When you answer, copy every line of the listing below exactly.

___

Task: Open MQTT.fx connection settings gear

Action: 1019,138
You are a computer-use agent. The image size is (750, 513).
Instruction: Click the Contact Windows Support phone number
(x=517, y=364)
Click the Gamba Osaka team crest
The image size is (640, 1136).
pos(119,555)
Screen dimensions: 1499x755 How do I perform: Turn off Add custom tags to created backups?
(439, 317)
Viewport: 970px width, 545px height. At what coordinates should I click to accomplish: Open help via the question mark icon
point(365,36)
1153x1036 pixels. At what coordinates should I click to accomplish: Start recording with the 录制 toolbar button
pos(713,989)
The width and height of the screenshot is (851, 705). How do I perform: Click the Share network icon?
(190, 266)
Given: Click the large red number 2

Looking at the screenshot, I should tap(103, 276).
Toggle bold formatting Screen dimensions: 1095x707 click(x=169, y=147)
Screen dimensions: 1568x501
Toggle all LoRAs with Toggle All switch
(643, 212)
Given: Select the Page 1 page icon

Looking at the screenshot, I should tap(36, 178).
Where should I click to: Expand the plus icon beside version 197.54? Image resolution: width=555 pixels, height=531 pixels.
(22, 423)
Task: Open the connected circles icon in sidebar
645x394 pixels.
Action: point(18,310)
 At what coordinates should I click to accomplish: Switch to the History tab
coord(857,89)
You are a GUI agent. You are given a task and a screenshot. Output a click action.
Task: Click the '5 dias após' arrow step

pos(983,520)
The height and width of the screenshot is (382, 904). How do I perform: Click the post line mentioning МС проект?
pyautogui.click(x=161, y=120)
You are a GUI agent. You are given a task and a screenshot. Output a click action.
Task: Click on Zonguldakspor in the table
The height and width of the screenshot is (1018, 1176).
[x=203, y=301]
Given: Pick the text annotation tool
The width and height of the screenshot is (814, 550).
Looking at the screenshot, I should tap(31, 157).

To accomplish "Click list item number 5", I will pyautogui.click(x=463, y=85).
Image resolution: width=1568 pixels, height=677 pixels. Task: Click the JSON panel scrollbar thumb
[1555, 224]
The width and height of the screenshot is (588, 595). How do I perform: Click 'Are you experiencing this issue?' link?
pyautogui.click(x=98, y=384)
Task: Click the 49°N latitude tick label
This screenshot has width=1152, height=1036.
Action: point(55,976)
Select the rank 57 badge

___

▶ [PROBLEM SOLUTION]
Task: Open MQTT.fx connection settings gear

Action: 1019,138
You are a computer-use agent. The image size is (750, 513).
Instruction: Click the Contact Windows Support phone number
(x=517, y=364)
Click the Gamba Osaka team crest
The image size is (640, 1136).
pos(119,555)
Screen dimensions: 1499x755 How do I perform: Turn off Add custom tags to created backups?
(439, 317)
Viewport: 970px width, 545px height. At what coordinates should I click to accomplish: Open help via the question mark icon
point(365,36)
1153x1036 pixels. At what coordinates should I click to accomplish: Start recording with the 录制 toolbar button
pos(713,989)
The width and height of the screenshot is (851, 705). How do I perform: Click the Share network icon?
(190, 266)
Given: Click the large red number 2

Looking at the screenshot, I should tap(103, 276).
Toggle bold formatting Screen dimensions: 1095x707 click(x=169, y=147)
Screen dimensions: 1568x501
Toggle all LoRAs with Toggle All switch
(643, 212)
Given: Select the Page 1 page icon

Looking at the screenshot, I should tap(36, 178).
Where should I click to: Expand the plus icon beside version 197.54? Image resolution: width=555 pixels, height=531 pixels.
(22, 423)
Task: Open the connected circles icon in sidebar
645x394 pixels.
Action: point(18,310)
 At what coordinates should I click to accomplish: Switch to the History tab
coord(857,89)
You are a GUI agent. You are given a task and a screenshot. Output a click action.
Task: Click the '5 dias após' arrow step

pos(983,520)
The height and width of the screenshot is (382, 904). How do I perform: Click the post line mentioning МС проект?
pyautogui.click(x=161, y=120)
You are a GUI agent. You are given a task and a screenshot. Output a click action.
Task: Click on Zonguldakspor in the table
The height and width of the screenshot is (1018, 1176).
[x=203, y=301]
Given: Pick the text annotation tool
The width and height of the screenshot is (814, 550).
Looking at the screenshot, I should tap(31, 157).

To accomplish "Click list item number 5", I will pyautogui.click(x=463, y=85).
Image resolution: width=1568 pixels, height=677 pixels. Task: Click the JSON panel scrollbar thumb
[1555, 224]
The width and height of the screenshot is (588, 595). How do I perform: Click 'Are you experiencing this issue?' link?
pyautogui.click(x=98, y=384)
Task: Click the 49°N latitude tick label
This screenshot has width=1152, height=1036.
Action: point(55,976)
Select the rank 57 badge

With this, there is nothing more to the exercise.